§ **TEXT**
# Dust Collection for Garage



## MikeMcNerney (Feb 12, 2020)

Hi All. Long time lurker but 1st time poster. I've spent hours reading about dust collection on this forum and others (other woodworking forums, Bill Pentz site, etc) and find myself almost as confused as ever. Up to this point, I've done most of my stuff outside (weather permitting of course) so atmosphere and cleanup was never a huge issue. I've recently cleaned up our garage with an eye on being able to do primarily work in there regardless of the weather. Outside is obviously still an option when the weather is fine.

Currently, I have a Table Saw, Miter Saw, 2 Routers (Finishing and Fixed Corded), and 2 sanders (Random Orbital and Palm). I have an eye on picking up a benchtop planer sometime in the near future if I can find a good deal. Before I expand my tool selection, I feel like I'm at the point where a dust collector makes sense and is really a necessity if I'm working in the garage (whether the door is open or closed). We don't have cars in there but I'm primarily focused on limiting what I'm breathing in. In all my forum reading, it seems like most folks say a shop vac/dust deputy combo does as well or better than a dust collector for the fine dust from an orbital sander (which I used a lot) vs. a dust collector working better for the saws and such. Am I reading that right or is there a dust collector that could do a decent job for my current setup? I've seen folks recommend ClearVue/Onieda/etc which I'm sure are amazing but those are really not in the budget right now. If I had say $500-$700 to spend right now, is there a setup someone can recommend that will put me in a better position than I am now with nothing?

§ **PROBLEM**
Retype the dust collection post from "Hi All. Long" to "weather is fine.".

§ **EXTRACTED MATERIAL**
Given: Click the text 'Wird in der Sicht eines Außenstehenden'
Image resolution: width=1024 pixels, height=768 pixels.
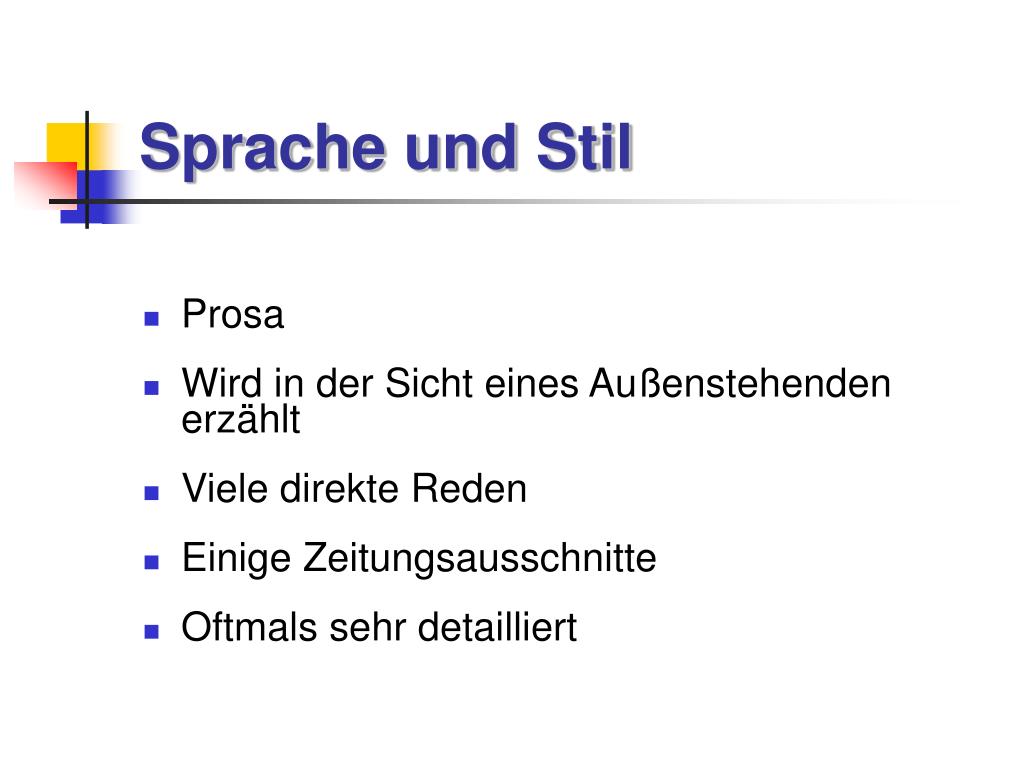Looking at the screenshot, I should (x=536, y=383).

* * *

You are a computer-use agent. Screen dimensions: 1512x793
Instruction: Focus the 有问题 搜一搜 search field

§ **FINAL ANSWER**
Hi All. Long time lurker but 1st time poster. I've spent hours reading about dust collection on this forum and others (other woodworking forums, Bill Pentz site, etc) and find myself almost as confused as ever. Up to this point, I've done most of my stuff outside (weather permitting of course) so atmosphere and cleanup was never a huge issue. I've recently cleaned up our garage with an eye on being able to do primarily work in there regardless of the weather. Outside is obviously still an option when the weather is fine.